### [Work required]
Can you reproduce the records word for word, from the line with "1344x896 pixels. Task: Click" up to and including the last line, leaving out the pictures?

### [Provided information]
........

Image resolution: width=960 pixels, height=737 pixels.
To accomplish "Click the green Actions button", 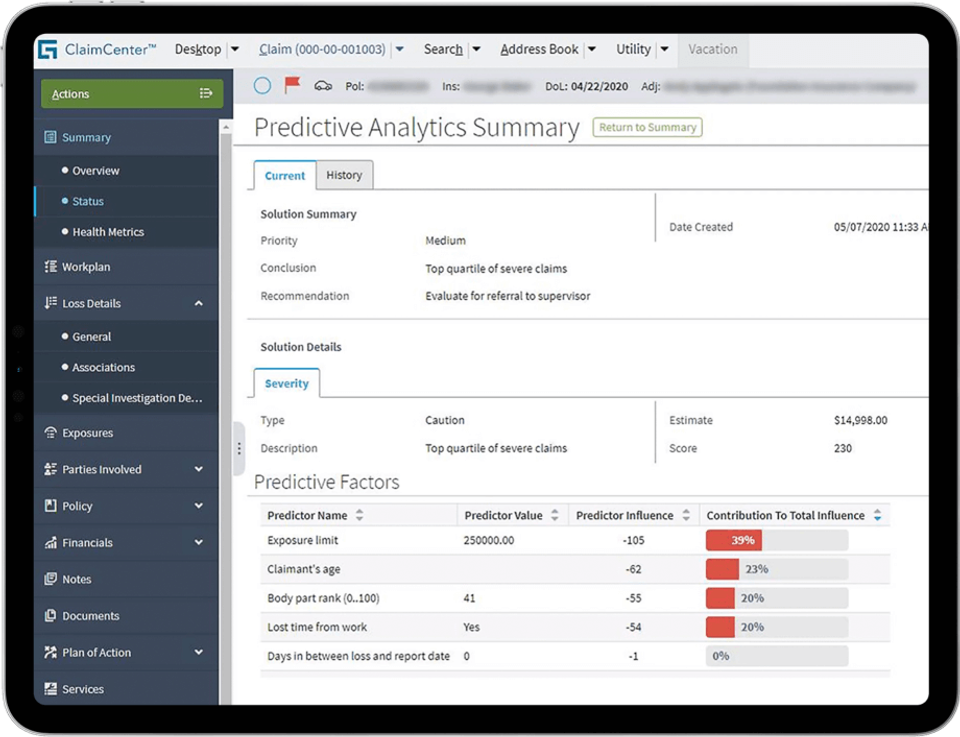I will tap(131, 93).
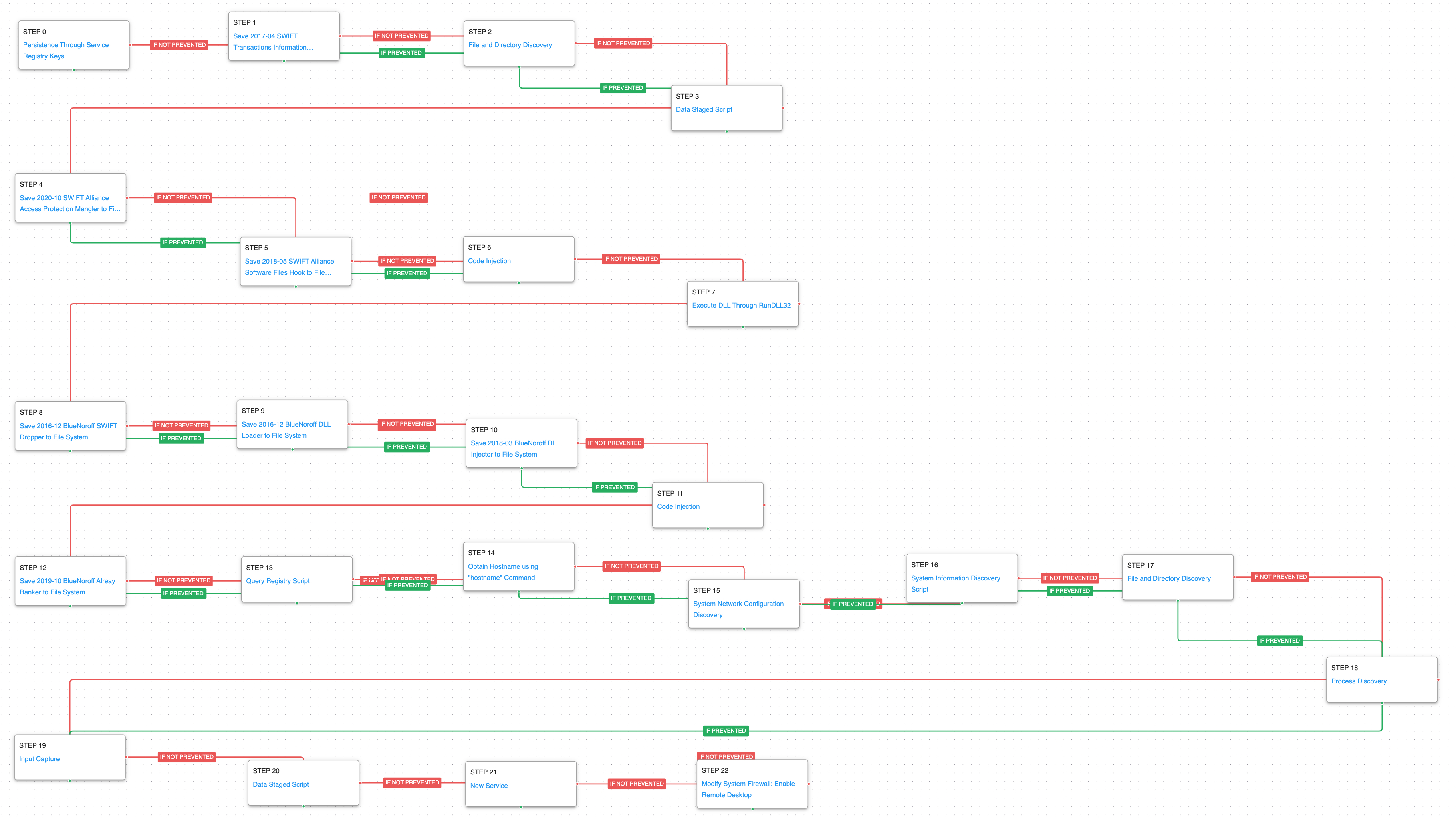
Task: Open Step 21 New Service link
Action: [x=488, y=786]
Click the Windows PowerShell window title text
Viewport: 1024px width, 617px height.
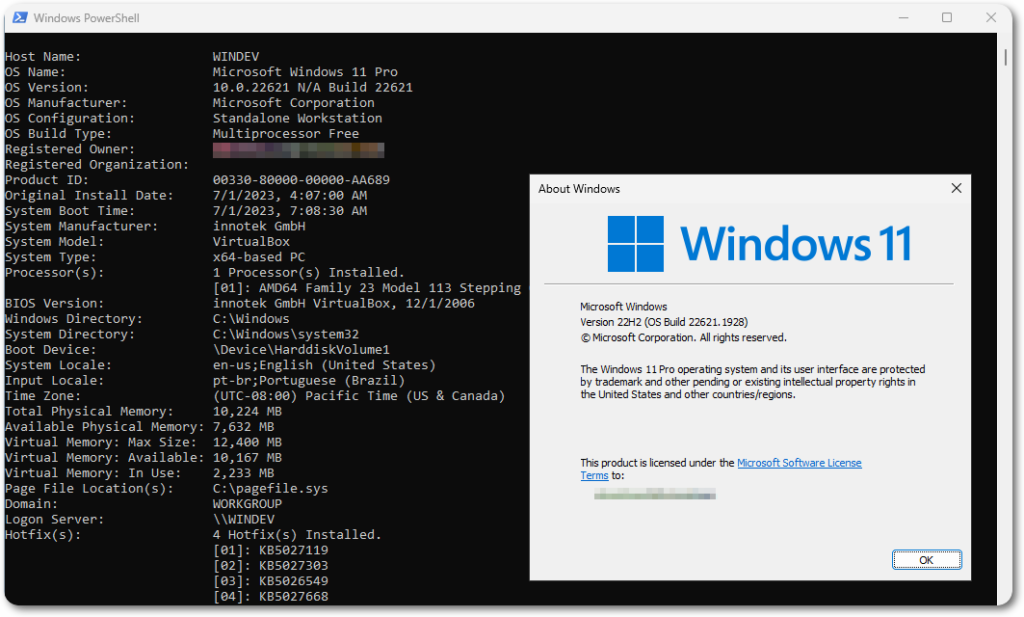click(x=85, y=18)
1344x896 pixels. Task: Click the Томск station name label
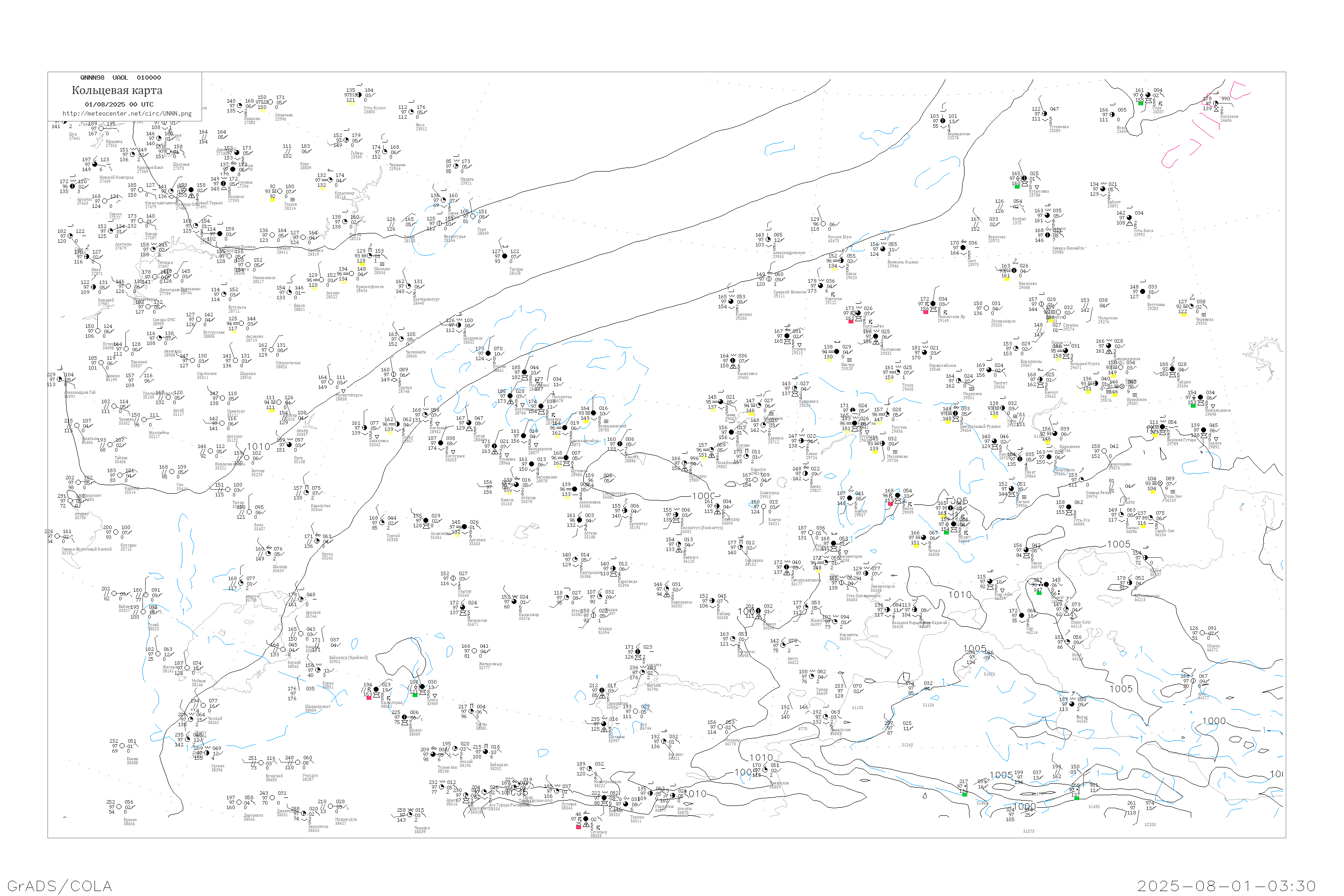tap(908, 386)
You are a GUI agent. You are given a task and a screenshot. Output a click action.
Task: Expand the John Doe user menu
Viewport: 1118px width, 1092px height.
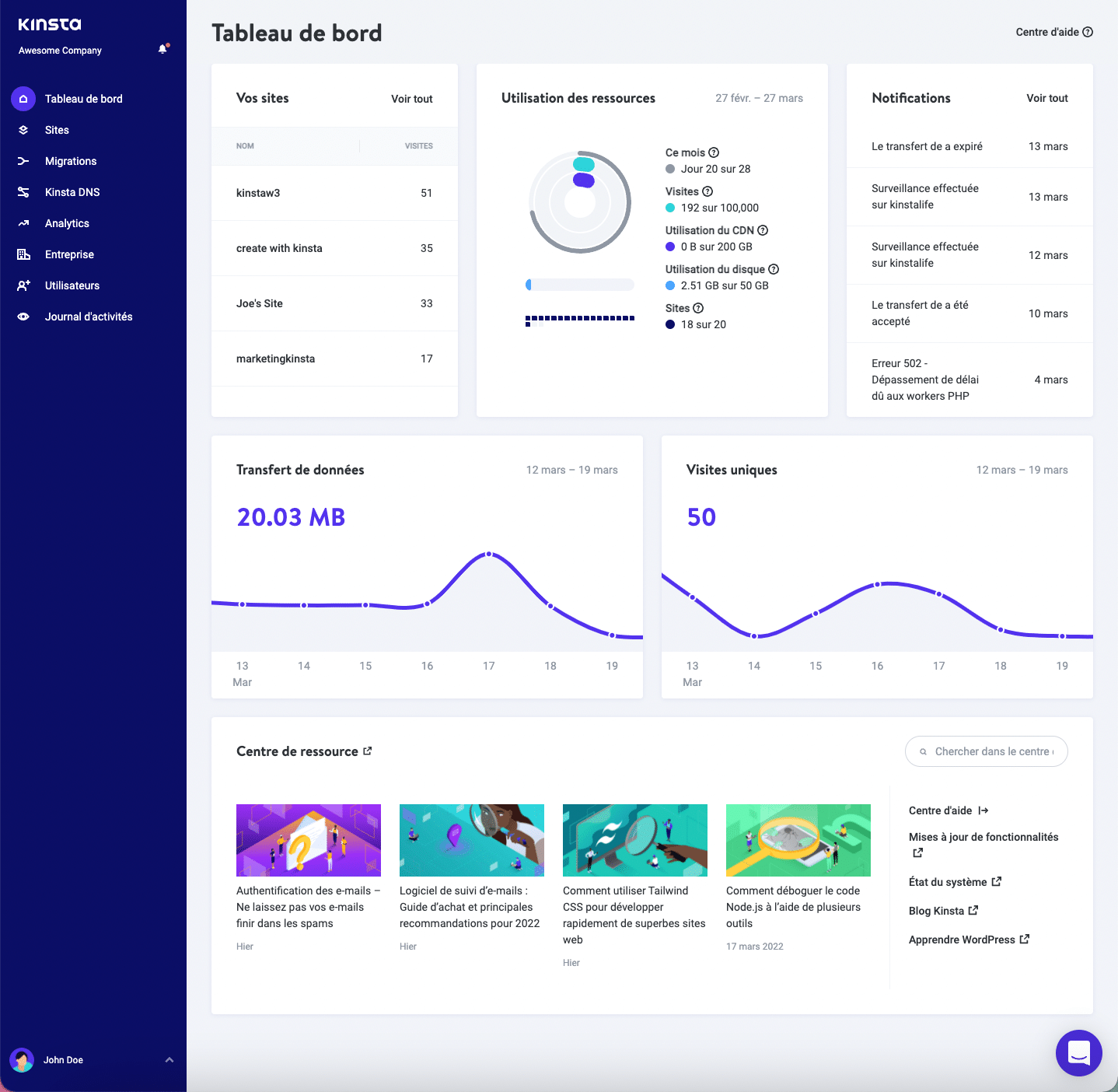pyautogui.click(x=169, y=1060)
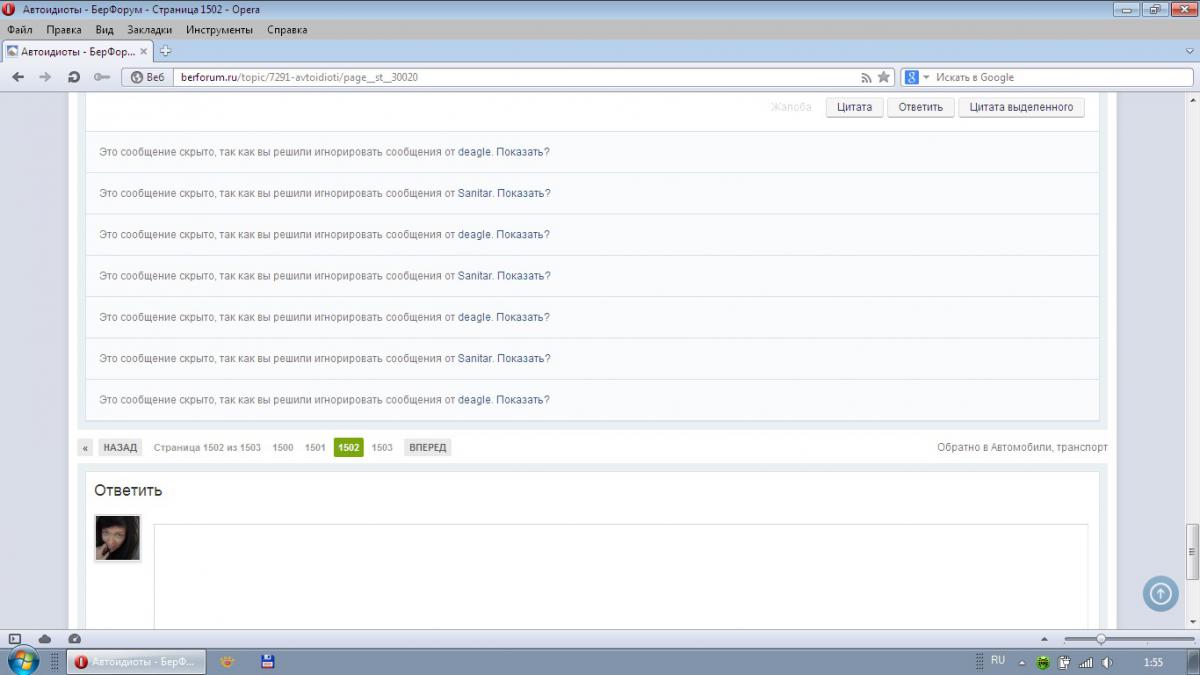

........

### [Correct response]
1344x896 pixels. Task: Click the Томск station name label
tap(908, 386)
You are a GUI agent. You are given a task and a screenshot. Output a click action.
Task: Expand the John Doe user menu
Viewport: 1118px width, 1092px height.
pyautogui.click(x=169, y=1060)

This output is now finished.